Figure demonstrates the conductive heat flux distribution versus temperature for three models and the field data. Only the new model displays a similar trend with the field data, thus increasing noticeably with decreasing temperature before reaching the maximum at the temperature of 150 °C, and then the curve of the new model consistently falls to zero at the location where the temperature is equal to the initial reservoir temperature. Compared with the new model, the heat flux profile depicted by the Sharma and Gates model is a straight line, illustrating only a downward trend with dropping temperature. Whereas the Irani and Ghannadi model coincides with the experimental data very well, except for the high-temperature region, in which both the Sharma and Gates model and the Irani and Ghannadi model present a great error from the field data, because the Irani and Ghannadi model is derived based on a postulation that the oil saturation remains constant and is nearly equal to the maximal oil saturation in the reservoir, while it is considered as a variable that varies linearly with T* over the whole temperature bracket in other two models. It should be noted that the maximum of the conductive heat flux appears in the vicinity of steam chamber interface and is nearly twice the value of the heat flux at the boundary of steam chamber. It can be explained that the powerful convective heat transfer is generated under the conditions of high pressure and high temperature near the steam chamber boundary, and the majority of heat energy is then transferred by heat convection. Therefore, heat conduction plays a relatively small role. As the distance increases, heat convection reduces remarkably with the decrease of pressure and temperature, so heat conduction dominates the heat-transfer process eventually.

Figure 5

Comparison of conductive heat flux profile of different models vs temperature.

The comparison of convective heat flux versus temperature for three different models with field data is presented in Figure . The curves of all three models display a similar pattern to that of field data. The convective heat flux reaches the maximum at the steam chamber interface and then drops radically with the decline of temperature to zero at the temperature around 80 °C. However, when the temperature is below 50 °C, all models cannot match the experimental data. Compared with other two models, the new model has the smallest error from field data over the whole temperature range, especially at the zone where the temperature is below 150 °C. In this region, the curve of the new model is relatively flat, with only the decrease of 10 W/m2 at the temperature ranging from 140 to 80 °C, while the counterparts of the other two models are 20 W/m2 (Sharma and Gates model) and 15 W/m2 (Irani and Ghannadi model), respectively. The results indicate that the new model captures the features of convective heat transfer beyond the steam chamber interface. It can be found that the convective heat flux approximately and exponentially decreases as the temperature declines, and the value drastically drops in the high-temperature region, whereas it slowly changes in the low-temperature region, because steam pressure and aquathermal pressure are considered as the main driving forces to generate heat convection, and both factors are sensitive to temperature. The convective heat flux is maximal at the edge of the steam chamber and can be explained based on the above analysis.

Figure 6

Comparison of convective heat flux profile of different models vs temperature.

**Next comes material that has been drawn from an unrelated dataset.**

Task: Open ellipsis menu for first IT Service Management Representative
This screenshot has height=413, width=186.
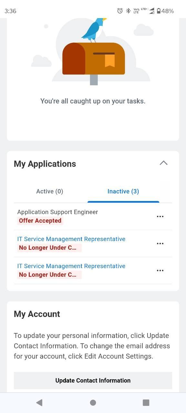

Figure presents the comparisons of UTF field data and the results calculated by the new model, including the total heat flux, conductive heat flux, and convective heat flux. All the three curves show similar trends with their corresponding field data, suggesting that the new model reveals the law of the relationship between convective heat transfer and convective heat transfer beyond the steam chamber boundary. Heat convection has the largest proportion of heat flux at the steam chamber interface, more than twice the value of conductive heat flux. When the temperature is below 80 °C, it drops significantly to zero. In contrast, the curve of conductive heat flux shows a different trend, the value tends to increase with the decrease of temperature, and the conductive heat flux gradually decreases after reaching the maximum at the temperature of 150 °C. The intersection of the two curves is called the critical point, with the temperature of 182 °C. Heat convection is predominant in the region where the temperature is higher than the critical point. However, when the temperature is below the critical point and the proportions of conductive heat flux are considerably high, conduction is the principal mechanism in the heat-transfer process. Compared with heat conduction, heat convection has a relatively narrow action range, and only when the temperature is higher than 100 °C, it is more obvious, whereas heat conduction exists at a temperature bracket ranging from the steam injection temperature to the original reservoir temperature. These results also indirectly verify the conclusions in Figure .

Figure 7

Comparison of heat flux profile of the new model and field data vs temperature.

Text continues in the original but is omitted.